The Bank of England cut interest rates to 0.25%, the first change since March 2009, and announced a raft of other monetary measures to ensure the UK economy doesn't spiral into a recession. We provide an update on the news and our portfolio positions.
In order to engineer an economic recovery, central banks have been allowed to dabble in a plethora of extraordinary policy measures (quantitative easing (QE), negative interest rates, private sector asset purchases etc.) since the financial crisis. They are kept in check by two constraints: 1) keep growth on a steady path, close to what economists call ‘potential growth’ and 2) maintain inflation around a target, usually 2%. It is these constraints which posed a dilemma for the Bank of England (BoE). The most up-to-date business and consumer survey data shows a sharp contraction in confidence, following the Referendum, which points to a potential recession in the second half of this year. However, the sharp fall in the Pound means the UK economy is likely to see inflation rise beyond the BoE’s inflation target in the coming year. For this reason, markets were not expecting much from today’s announcement beyond a modest rate cut.Bank of England has decided to throw caution to the wind by announcing the following measures.
Despite this, the BoE has decided to throw caution to the wind by announcing the following measures: cut the base rate from 0.50% to 0.25%; recommence its QE program by buying £60bn worth of government bonds over the next six months – taking total asset purchases to £435bn; join the Bank of Japan and European Central Bank by buying bonds issued by companies to the tune of £10bn over the next 18 months; and launch a new Term Funding Scheme (TFS). The TFS is designed to incentivise banks to lend more to the economy, with the BoE lending to the banks at close to base rate. The immediate market reaction has seen the Pound fall over 1% against the major currencies while 10-year UK Gilt yields touched new lows intra-day. Unsurprisingly, UK equities markets welcomed the announcement with both the large and mid-cap indices ending the day over 1% higher.
The BoE acknowledged the fall in the Pound will see inflation rise but have stated they are willing to look through their 2% inflation target in order to cushion the economic fallout from the Referendum. To this end, they have signalled they could cut rates to zero by the end of this year. Despite surprising markets, we doubt this series of measures will do much to stimulate the economy. For instance, the proportion of the population that holds a mortgage has fallen to just 30%, from 40% a decade ago. Meanwhile over half of all mortgage borrowers are now on fixed-rate schemes, up from a third three years ago. It is hard to see how such a modest fall in interest payments can offset the recent sharp fall in business and consumer confidence.

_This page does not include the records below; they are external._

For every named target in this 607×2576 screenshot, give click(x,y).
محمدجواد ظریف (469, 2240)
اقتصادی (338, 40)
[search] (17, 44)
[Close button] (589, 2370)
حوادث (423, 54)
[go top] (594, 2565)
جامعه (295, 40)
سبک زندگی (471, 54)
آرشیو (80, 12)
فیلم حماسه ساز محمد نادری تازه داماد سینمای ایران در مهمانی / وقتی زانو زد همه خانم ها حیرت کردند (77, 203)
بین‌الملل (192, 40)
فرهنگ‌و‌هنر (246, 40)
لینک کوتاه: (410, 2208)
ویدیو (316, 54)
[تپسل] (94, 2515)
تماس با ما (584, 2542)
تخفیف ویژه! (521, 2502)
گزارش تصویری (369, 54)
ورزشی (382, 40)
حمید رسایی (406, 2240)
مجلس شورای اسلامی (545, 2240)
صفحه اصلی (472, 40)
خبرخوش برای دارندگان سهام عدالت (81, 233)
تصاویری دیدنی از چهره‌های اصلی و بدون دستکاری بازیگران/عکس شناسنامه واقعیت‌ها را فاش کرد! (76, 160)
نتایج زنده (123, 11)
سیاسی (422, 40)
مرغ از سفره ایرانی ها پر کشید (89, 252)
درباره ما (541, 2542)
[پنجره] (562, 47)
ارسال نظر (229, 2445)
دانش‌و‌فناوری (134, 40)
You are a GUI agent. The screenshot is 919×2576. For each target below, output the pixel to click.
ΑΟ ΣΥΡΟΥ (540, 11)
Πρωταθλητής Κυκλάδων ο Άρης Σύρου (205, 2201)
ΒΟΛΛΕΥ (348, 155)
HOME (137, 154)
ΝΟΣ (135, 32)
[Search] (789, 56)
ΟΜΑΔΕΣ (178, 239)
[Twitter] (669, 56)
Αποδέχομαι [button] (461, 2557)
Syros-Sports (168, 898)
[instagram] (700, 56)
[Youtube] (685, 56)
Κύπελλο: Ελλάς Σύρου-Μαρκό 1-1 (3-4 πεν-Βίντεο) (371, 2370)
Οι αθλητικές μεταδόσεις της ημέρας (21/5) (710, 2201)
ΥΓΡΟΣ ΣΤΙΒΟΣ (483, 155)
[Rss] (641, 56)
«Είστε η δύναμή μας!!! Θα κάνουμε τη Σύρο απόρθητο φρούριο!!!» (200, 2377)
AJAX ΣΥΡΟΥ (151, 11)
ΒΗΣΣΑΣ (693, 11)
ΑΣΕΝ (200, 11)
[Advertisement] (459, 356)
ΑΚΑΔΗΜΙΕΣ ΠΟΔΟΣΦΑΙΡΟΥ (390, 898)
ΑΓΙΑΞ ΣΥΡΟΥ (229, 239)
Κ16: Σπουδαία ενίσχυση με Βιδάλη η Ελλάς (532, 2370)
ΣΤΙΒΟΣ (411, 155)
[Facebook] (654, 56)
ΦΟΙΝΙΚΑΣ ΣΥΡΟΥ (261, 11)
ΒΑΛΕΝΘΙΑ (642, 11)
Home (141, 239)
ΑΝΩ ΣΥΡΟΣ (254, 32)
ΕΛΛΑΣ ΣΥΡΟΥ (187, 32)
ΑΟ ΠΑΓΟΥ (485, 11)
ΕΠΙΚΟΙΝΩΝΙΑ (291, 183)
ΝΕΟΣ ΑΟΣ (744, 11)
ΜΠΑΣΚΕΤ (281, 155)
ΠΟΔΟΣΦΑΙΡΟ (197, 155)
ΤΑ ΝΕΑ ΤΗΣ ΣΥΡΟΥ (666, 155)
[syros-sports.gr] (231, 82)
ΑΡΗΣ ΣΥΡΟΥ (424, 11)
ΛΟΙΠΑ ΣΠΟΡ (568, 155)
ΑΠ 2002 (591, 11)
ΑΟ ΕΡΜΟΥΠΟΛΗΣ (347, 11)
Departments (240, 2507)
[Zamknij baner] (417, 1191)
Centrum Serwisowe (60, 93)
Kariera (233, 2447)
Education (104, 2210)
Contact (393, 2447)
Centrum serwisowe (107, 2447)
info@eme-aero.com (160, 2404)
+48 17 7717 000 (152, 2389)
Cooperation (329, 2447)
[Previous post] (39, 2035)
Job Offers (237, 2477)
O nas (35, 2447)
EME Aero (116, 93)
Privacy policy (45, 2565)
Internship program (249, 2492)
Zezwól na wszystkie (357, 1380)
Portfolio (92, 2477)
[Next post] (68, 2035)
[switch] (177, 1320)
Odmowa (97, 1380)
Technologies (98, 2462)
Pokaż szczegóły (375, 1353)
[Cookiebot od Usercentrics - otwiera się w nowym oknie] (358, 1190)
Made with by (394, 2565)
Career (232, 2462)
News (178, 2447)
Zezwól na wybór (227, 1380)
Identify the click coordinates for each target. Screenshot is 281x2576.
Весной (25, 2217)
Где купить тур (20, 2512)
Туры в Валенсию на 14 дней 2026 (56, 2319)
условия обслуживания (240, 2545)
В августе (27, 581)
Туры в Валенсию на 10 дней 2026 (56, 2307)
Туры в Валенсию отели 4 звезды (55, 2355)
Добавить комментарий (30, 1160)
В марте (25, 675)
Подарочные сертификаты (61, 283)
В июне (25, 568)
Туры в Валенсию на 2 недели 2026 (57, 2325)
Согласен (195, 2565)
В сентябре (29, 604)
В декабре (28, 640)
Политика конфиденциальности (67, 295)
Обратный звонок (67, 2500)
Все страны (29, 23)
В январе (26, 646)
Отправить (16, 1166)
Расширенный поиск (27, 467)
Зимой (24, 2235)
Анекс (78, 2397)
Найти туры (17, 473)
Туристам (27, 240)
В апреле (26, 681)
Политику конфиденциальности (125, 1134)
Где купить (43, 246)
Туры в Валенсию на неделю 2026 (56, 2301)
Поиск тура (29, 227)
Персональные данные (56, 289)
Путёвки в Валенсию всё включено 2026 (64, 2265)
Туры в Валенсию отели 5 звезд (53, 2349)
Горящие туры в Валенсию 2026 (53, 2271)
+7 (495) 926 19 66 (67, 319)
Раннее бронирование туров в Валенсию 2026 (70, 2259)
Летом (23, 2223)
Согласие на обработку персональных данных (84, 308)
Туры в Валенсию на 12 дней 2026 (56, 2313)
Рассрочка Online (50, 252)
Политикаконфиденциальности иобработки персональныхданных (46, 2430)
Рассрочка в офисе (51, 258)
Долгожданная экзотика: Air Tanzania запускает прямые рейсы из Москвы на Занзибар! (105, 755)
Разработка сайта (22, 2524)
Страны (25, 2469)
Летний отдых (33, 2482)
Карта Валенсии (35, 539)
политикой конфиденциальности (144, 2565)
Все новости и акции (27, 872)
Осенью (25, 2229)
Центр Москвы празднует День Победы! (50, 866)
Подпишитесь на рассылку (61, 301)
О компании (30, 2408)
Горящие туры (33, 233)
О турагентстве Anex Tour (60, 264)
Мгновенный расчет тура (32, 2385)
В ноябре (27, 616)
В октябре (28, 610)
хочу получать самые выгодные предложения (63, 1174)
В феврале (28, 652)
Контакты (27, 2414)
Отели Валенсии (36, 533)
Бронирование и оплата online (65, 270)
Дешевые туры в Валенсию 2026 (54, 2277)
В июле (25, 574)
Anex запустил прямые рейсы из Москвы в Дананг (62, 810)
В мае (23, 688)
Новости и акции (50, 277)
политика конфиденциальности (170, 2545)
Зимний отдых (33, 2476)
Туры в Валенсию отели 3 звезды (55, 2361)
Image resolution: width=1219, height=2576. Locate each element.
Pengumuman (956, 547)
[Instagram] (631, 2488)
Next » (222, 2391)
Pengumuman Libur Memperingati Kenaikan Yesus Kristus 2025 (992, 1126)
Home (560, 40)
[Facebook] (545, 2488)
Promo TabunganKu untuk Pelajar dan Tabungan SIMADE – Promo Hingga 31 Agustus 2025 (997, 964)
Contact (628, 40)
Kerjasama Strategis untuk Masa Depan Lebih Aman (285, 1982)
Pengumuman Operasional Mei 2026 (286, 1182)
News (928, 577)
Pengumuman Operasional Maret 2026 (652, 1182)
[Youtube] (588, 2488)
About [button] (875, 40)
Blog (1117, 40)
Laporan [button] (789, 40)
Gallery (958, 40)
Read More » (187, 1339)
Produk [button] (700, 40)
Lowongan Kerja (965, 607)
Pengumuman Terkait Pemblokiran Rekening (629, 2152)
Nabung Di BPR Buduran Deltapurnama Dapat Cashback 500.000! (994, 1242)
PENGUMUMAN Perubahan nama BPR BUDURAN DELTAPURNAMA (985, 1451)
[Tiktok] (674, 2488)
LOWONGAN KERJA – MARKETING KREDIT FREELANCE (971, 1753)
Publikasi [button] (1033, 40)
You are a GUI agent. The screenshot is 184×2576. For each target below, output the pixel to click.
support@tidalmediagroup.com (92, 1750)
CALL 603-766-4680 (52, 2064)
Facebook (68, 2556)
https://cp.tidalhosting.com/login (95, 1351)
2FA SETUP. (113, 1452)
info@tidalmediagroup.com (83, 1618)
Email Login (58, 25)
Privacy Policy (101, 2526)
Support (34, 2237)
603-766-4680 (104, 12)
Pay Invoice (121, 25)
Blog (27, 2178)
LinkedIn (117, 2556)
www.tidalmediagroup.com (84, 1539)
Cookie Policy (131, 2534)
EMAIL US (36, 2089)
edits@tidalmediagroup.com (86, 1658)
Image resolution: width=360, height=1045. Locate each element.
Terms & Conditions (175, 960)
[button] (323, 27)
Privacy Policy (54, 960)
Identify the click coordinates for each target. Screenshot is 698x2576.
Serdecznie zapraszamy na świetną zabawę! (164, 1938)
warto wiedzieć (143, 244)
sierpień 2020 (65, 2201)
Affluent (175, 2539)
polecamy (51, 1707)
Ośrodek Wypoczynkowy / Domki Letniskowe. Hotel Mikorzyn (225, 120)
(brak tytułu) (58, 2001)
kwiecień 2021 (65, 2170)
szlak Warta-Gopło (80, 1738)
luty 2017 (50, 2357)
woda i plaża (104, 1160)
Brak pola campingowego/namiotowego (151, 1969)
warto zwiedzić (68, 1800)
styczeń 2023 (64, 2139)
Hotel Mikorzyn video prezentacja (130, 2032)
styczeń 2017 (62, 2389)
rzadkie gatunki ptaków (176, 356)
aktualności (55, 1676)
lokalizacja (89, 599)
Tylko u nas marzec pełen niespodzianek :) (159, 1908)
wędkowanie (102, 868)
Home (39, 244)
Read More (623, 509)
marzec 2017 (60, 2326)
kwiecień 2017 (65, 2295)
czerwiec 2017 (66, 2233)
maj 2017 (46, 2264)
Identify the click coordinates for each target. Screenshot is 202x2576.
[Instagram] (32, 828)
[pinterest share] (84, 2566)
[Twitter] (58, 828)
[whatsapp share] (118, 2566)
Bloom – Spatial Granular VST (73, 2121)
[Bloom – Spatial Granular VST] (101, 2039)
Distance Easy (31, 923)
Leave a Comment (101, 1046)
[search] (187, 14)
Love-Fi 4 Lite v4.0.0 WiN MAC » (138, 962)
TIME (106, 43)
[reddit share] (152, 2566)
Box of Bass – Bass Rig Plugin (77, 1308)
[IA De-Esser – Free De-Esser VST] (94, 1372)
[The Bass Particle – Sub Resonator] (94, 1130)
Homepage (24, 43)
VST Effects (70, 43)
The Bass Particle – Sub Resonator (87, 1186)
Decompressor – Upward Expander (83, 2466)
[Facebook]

This is not to say the economy cannot surprise on the upside over the next few months. Compared with other asset classes, the currency markets are painting a particularly gloomy picture for the UK, so any positive surprises from here could see the Pound rally. Because of this we continue to favour holding Sterling – which has seen us move our foreign currency exposure (in our Balanced portfolios) from 48% before the Referendum to 32% now.